A comunidade política deve velar pelo bem comum e garantir que, no mundo, as pessoas
possam viver uma vida tranquila e pacifica”. A distinção entre Igreja e comunidade
política – explica a nota – baseia-se na palavra de Cristo: “Dar portanto a César
o que é de César e a Deus o que é de Deus” (Mt 22,21). “Nos seus respectivos campos,
a comunidade política e a Igreja são independentes uma da outra e autónomas”. Todavia,
“ não se podem ignorar mutuamente” porque “de muitos modos, servem os mesmos homens”.
Portanto, desempenharão esse serviço de modo ainda mais eficaz para o bem de todos
quando “ procurarem ulteriormente uma sã cooperação entre eles”, em conformidade com
as palavras do Concílio Vaticano II (cfr Gaudium et Spes, N° 76).
Em segundo
lugar, prossegue a nota, “a Igreja não reivindica privilégios, mas sim o pleno respeito
e a tutela da liberdade de exercer a sua missão numa sociedade pluralista. Essa missão
e essa liberdade, a igreja recebeu-as de Cristo e não do Estado. O poder civil deve
sempre respeitar e proteger a liberdade e a independência da Igreja.
Para
além disso “a Igreja está consciente do facto de que algumas religiões e ideologias
podem oprimir a liberdade dos seus fieis”. A esse propósito, “a Igreja reconhece o
valor fundamental da liberdade humana” e “reconhece em cada homem, uma criatura dotada
de inteligência e de livre vontade.

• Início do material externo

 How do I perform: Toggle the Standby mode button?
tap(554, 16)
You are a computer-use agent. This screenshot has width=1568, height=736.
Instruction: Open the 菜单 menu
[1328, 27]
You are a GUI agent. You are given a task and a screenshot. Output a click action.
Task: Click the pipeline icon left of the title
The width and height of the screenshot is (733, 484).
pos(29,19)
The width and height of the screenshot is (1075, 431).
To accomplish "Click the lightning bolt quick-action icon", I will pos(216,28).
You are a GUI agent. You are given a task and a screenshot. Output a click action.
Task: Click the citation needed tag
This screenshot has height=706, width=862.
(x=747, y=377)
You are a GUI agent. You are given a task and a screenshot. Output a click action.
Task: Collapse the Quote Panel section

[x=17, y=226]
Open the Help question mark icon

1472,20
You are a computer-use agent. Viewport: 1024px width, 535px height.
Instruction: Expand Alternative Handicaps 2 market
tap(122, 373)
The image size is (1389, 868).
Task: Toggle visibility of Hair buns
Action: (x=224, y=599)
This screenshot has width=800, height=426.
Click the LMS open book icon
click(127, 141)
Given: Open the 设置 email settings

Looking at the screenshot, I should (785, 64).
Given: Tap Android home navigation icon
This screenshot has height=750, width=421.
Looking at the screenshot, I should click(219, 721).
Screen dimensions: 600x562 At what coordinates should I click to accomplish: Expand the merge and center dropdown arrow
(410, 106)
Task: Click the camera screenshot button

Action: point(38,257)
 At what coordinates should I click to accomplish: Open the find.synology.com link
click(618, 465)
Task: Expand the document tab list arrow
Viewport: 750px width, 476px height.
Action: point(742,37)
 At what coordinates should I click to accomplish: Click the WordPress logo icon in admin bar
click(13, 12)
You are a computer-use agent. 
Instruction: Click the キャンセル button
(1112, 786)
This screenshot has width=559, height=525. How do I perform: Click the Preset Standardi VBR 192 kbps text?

A Igreja vê-se a si mesma como espaço de liberdade
e prescreve normas para garantir o respeito dessa liberdade. Portanto, todos os actos
religiosos para ser válidos exigem a liberdade de quem os actua”. Cada pessoa - prossegue
a nota – tem o direito de contestar o Magistério ou as prescrições e as normas da
Igreja. Em caso de desacordo, toda e qualquer pessoa pode exercer o recurso previsto
pelo direito canónico e também interromper as relações com a Igreja. As relações dentro
da Igreja, todavia, são essencialmente espirituais, não é de competência do Estado
entrar nessa esfera e resolver tais controvérsias”.
Finalmente, para a Igreja,
as comunidades religiosas não são áreas de “não-direito”, “em que as leis do Estado
já não são aplicadas. A Igreja reconhece a legitima competência da autoridade e das
jurisdições civis para assegurar a manutenção da ordem pública”.